The photo was collected from a video footage. The photo was collected from a video footage.

The Bangla-India border haats meant to facilitate trade among people inhabiting the border areas with trade potential are yet to demonstrate signs of mutually beneficial business transactions. This is primarily because of the shift from the ideas and framework initially decided upon to launch the makeshift marketplaces at the designated border areas. Reports have it that since their becoming operational, the border haats have proved to be a one-way traffic benefiting Indian traders only.

Ever since the first border haat on the Bangladesh-India zero line got launched in July, 2011, the Indian side has been pressing for increasing the number of such haats in various locations around some of its northeastern states to find easily accessible avenues for marketing locally produced products of those regions, cut off by long distances from marketing hubs within the country. To some extent, the same might hold good in case of Bangladesh as well, but in the absence of fact finding surveys, the impact of setting up border haats remained largely a matter of speculation. Clearly, the decision on border haats should have been weighed in no other terms but of quantifiable economic gains.

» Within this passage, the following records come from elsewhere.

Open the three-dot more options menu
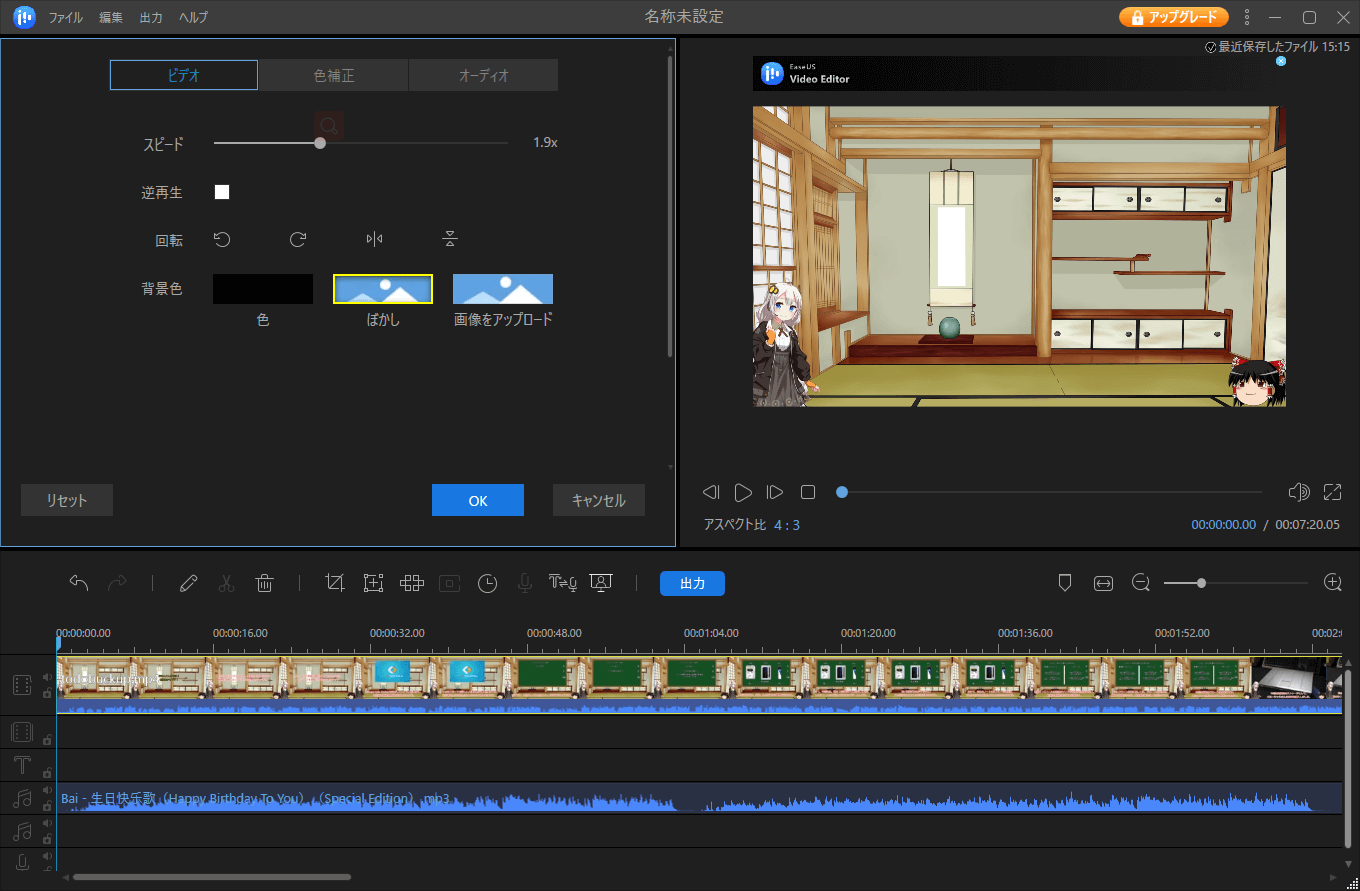This screenshot has width=1360, height=891. pos(1247,17)
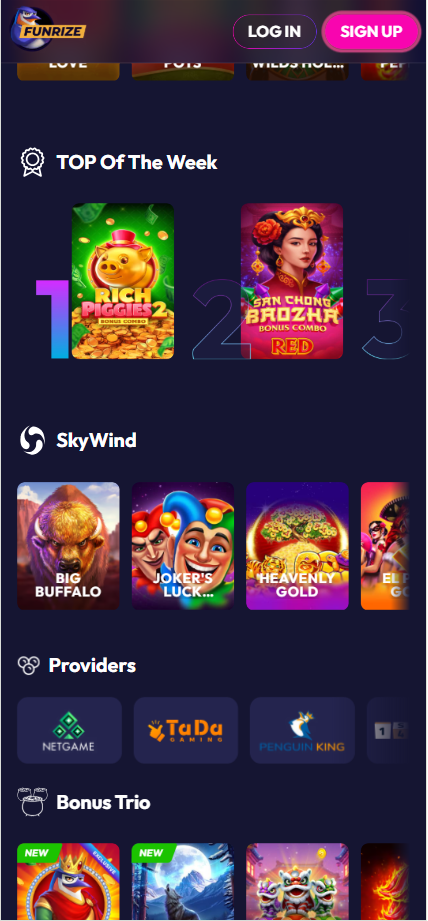Open the TaDa Gaming provider tile
This screenshot has width=428, height=921.
pos(186,730)
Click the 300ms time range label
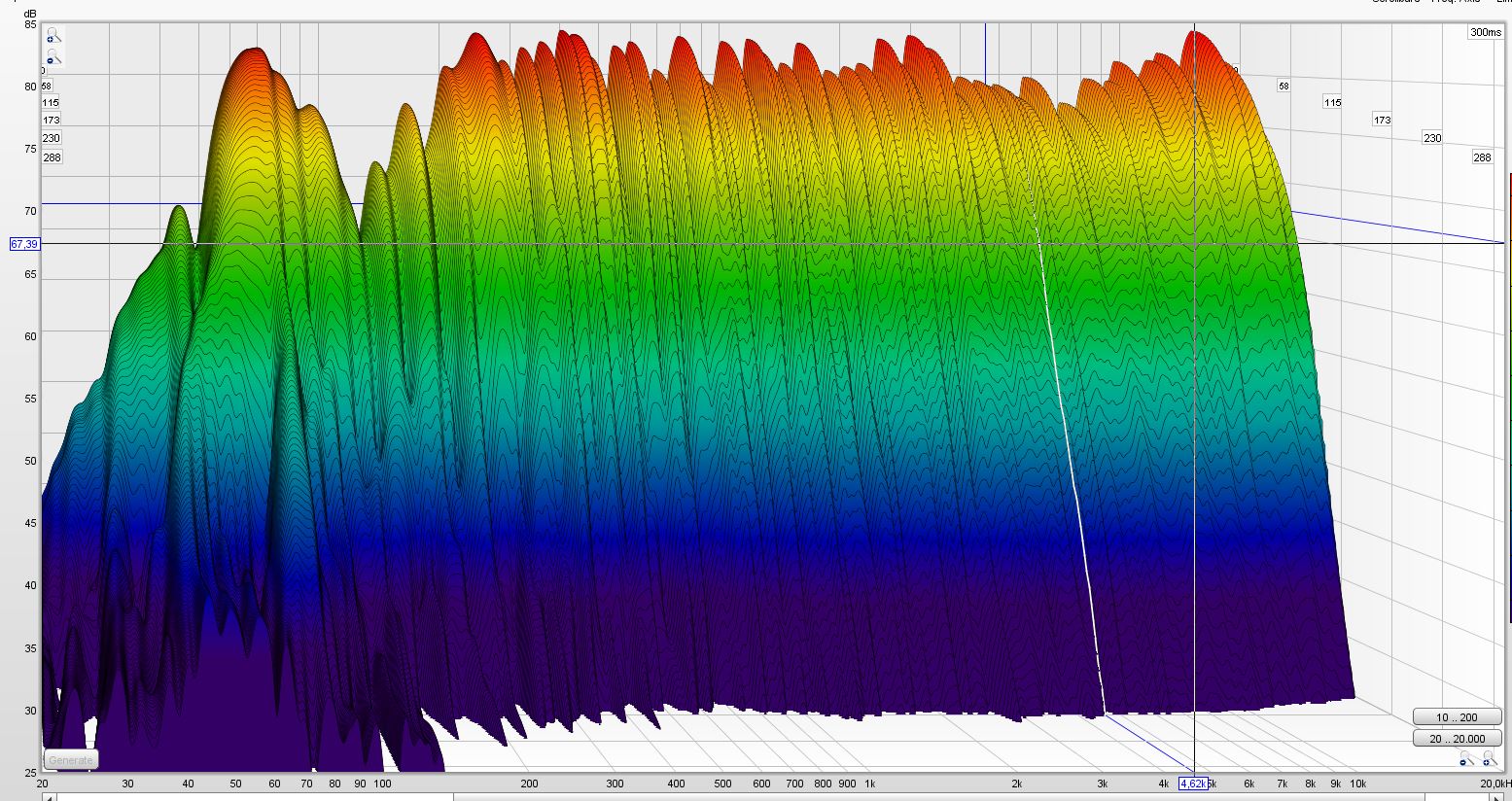The width and height of the screenshot is (1512, 801). pyautogui.click(x=1485, y=32)
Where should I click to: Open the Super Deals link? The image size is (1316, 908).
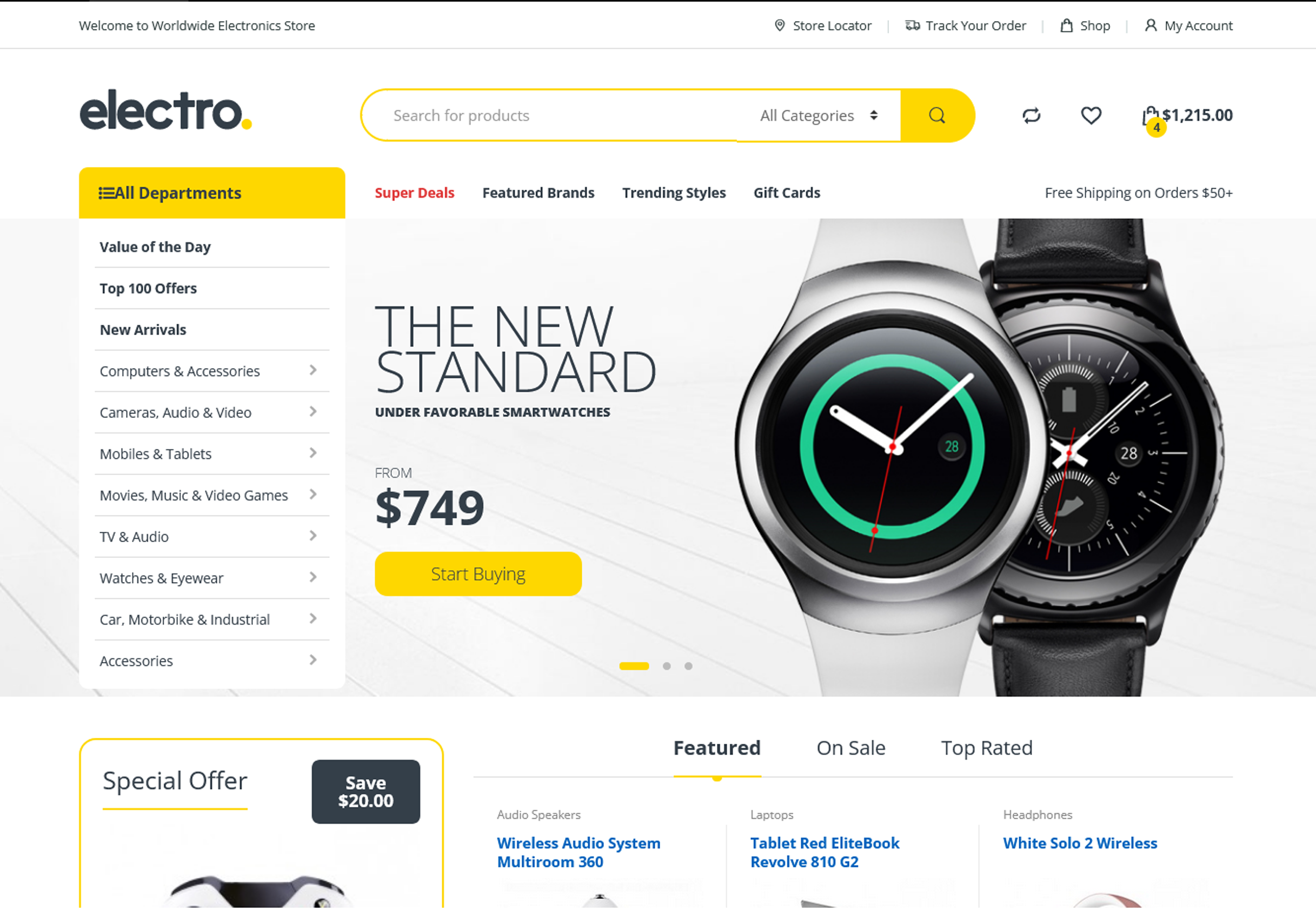(414, 193)
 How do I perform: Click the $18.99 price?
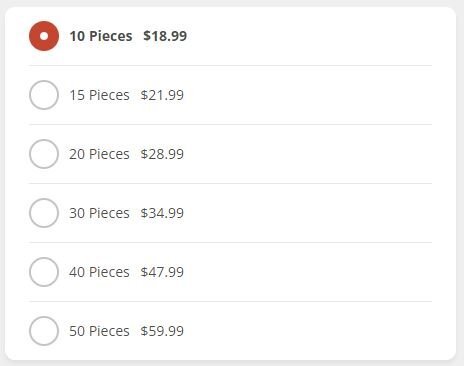pos(165,36)
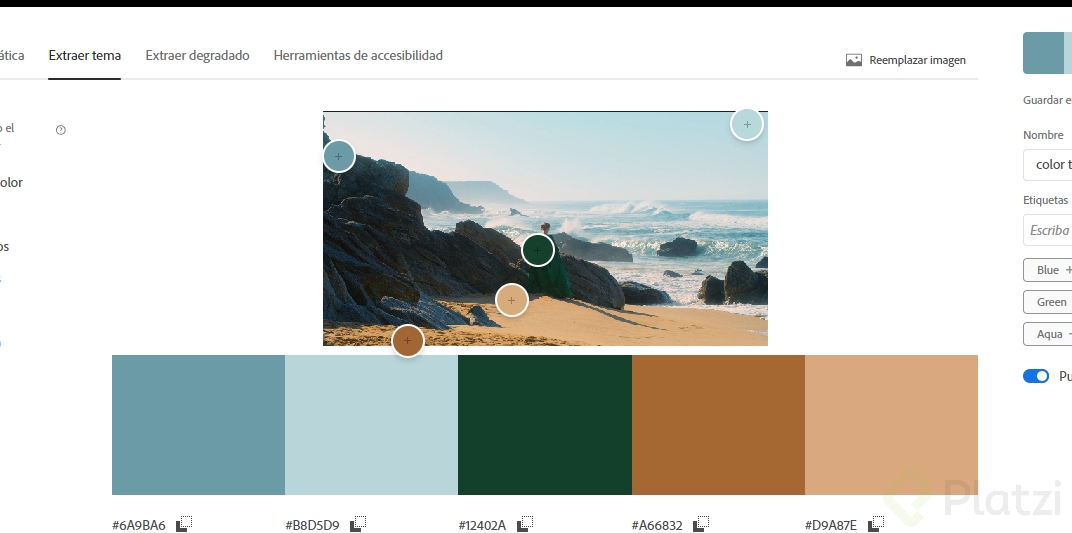Click the dark green palette swatch

(x=545, y=425)
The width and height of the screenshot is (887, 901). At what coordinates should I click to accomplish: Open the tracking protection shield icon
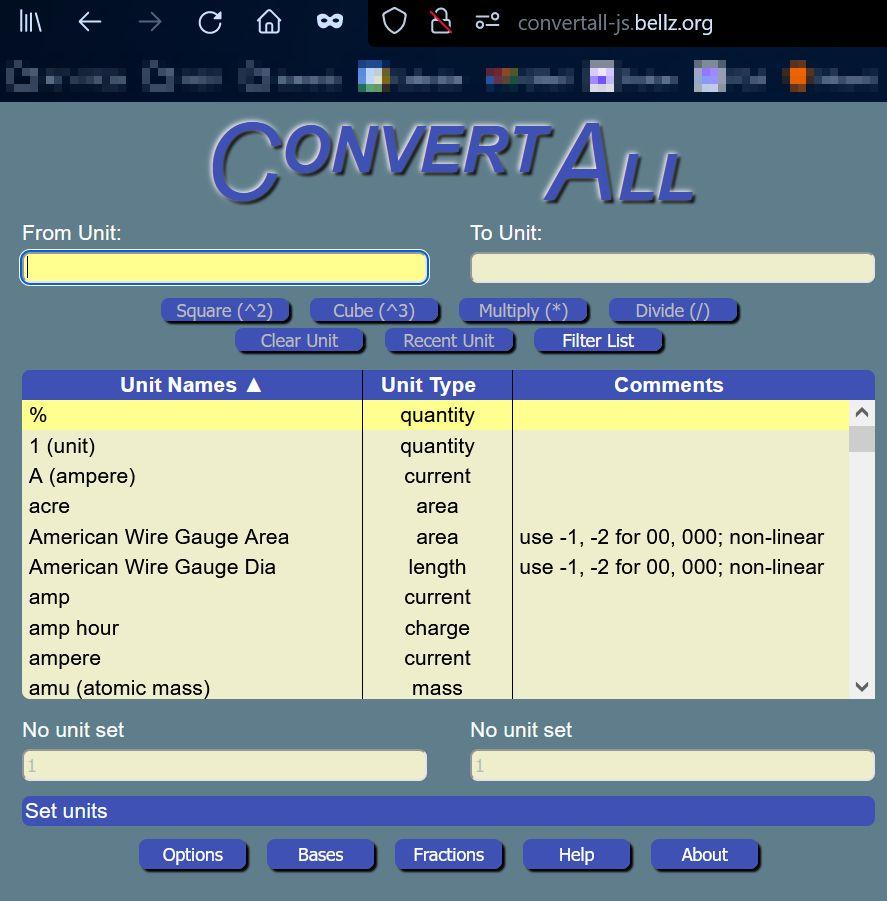[x=395, y=22]
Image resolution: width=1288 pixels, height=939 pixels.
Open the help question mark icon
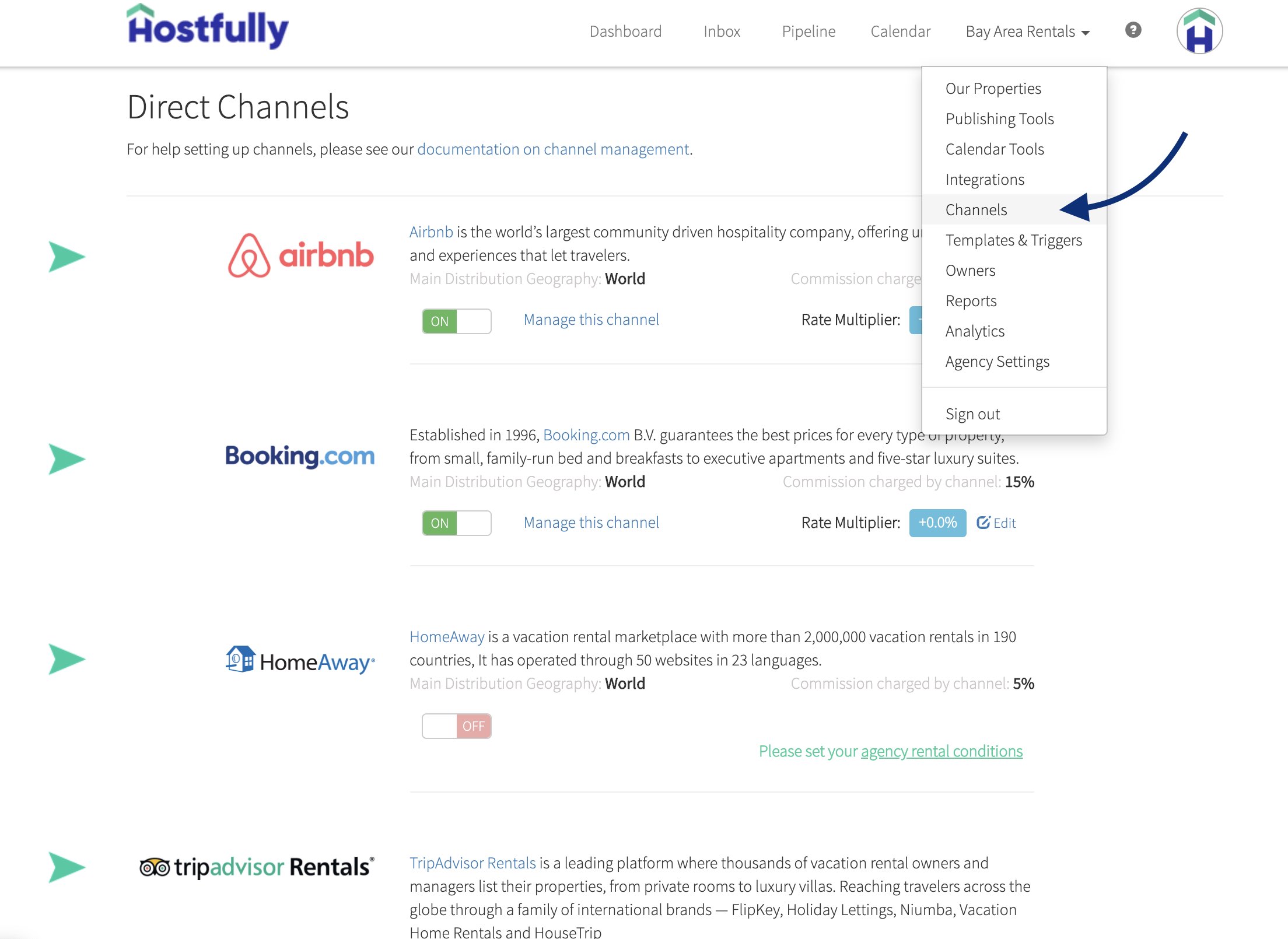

Meanwhile, the number of haats has increased and at the same time changes have been brought in their operation. These haats are supposed to market products, primary or manufactured, available within the vicinity of the border areas, but because of the relaxation in the product range and origin of products, there is no apparent restriction in marketing products that have no relevance to the bordering locations, particularly in so far as their origin is concerned. As a result, it is overwhelmingly the Indian traders who are making the most of the changed situation. Because of India's massive production range of consumer products, vendors from India dominate the trade with over eighty per cent share of the transactions. Chocolates, biscuits, cosmetics, toiletries, sarees and a host of other consumer products are in huge supply from the Indian side. And since border haats are duty-free zones, these products are available at prices far lower than in the shops and supermarkets in Bangladesh. No doubt, due to disregard for the origin status of the goods-whether produced in the border areas or elsewhere-- the very concept of border haat and motivation behind setting up these marketplaces have gone haywire. The objective of improving the livelihood of the border communities by way of boosting productivity in those locations is, sadly, no longer a feature of the border haats.  

At the end of the day the question remains, who is gaining and at the expense of what? One may find the prevailing system as a well crafted mechanism for promoting smuggling. Suffice it to say, loss of revenue is an issue for Bangladesh to reckon with. It is high time that the government looked into the matter in order to assess the overall situation for the sake of the bordering communities in particular and the country's economy in general.